To install ND4J, there are a couple of approaches, and more information can be found on the ND4J website.
- Search for nd4j in the Maven Central Repository to find the available nd4j jars.
- Include the appropriate dependency in your pom.xml.
ND4J is actively developed. You can clone the repository, compile it, and reference it in your project.
Clone the repository:
$ git clone https://github.com/deeplearning4j/nd4j.git
Compile the project:
$ cd nd4j
$ mvn clean install -DskipTests -Dmaven.javadoc.skip=true
Add the local compiled file dependency (choose the module for your backend) to your pom.xml file:
<dependency>
<groupId>org.nd4j</groupId>
<artifactId>nd4j-x86</artifactId>
<version>${nd4j.version}</version>
</dependency>
Create a yum repo and run yum install to load the Red Hat Package Management (RPM) files. First create the repo file to setup the configuration locally.
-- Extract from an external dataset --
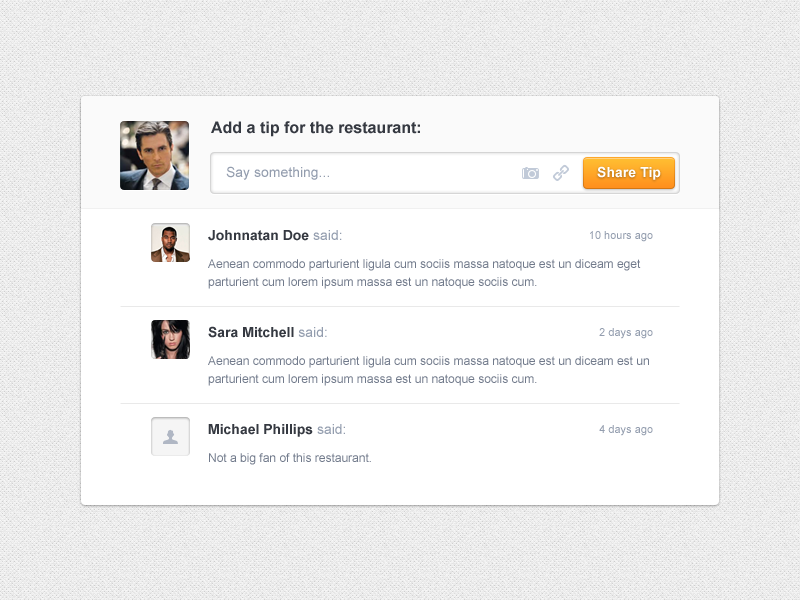Open Michael Phillips' profile name link
The image size is (800, 600).
[x=260, y=430]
$ sudo vi /etc/yum.repos.d/dl4j.repo
Add the following to the dl4j.repo file:
'''
[dl4j.repo]
name=dl4j-repo
baseurl=http://ec2-52-5-255-24.compute-1.amazonaws.com/repo/RPMS
enabled=1
gpgcheck=0
'''
Then run the following command on the dl4j repo packages to install them on your machine:
$ sudo yum install [package name] -y
$ sudo yum install nd4j-cli -y # for example
Note, be sure to install the nd4j modules you need first, especially the backend and then install Canova and dl4j.
Run the following command to execute all tests at once.
mvn test
Or, run the following command to execute TestSuite with only specified backend e.g. jcublas on GPU.
mvn test -pl nd4j-XXX
- nd4j-java
- nd4j-jblas
- nd4j-jcublas-parent/nd4j-jcublas-X.X
- nd4j-netlib-blas
- nd4j-x86
Or, run the following command to execute only specified tests in TestSuite with only specified backend.
mvn test -pl nd4j-XXX -Dorg.nd4j.linalg.tests.classestorun=org.nd4j.linalg.YYY -Dorg.nd4j.linalg.tests.methods=ZZZ
- Check for open issues, or open a new issue to start a discussion around a feature idea or a bug.
- If you feel uncomfortable or uncertain about an issue or your changes, feel free to contact us on Gitter using the link above.
- Fork the repository on GitHub to start making your changes to the master branch (or branch off of it).
- Write a test, which shows that the bug was fixed or that the feature works as expected.
- Send a pull request, and bug us on Gitter until it gets merged and published.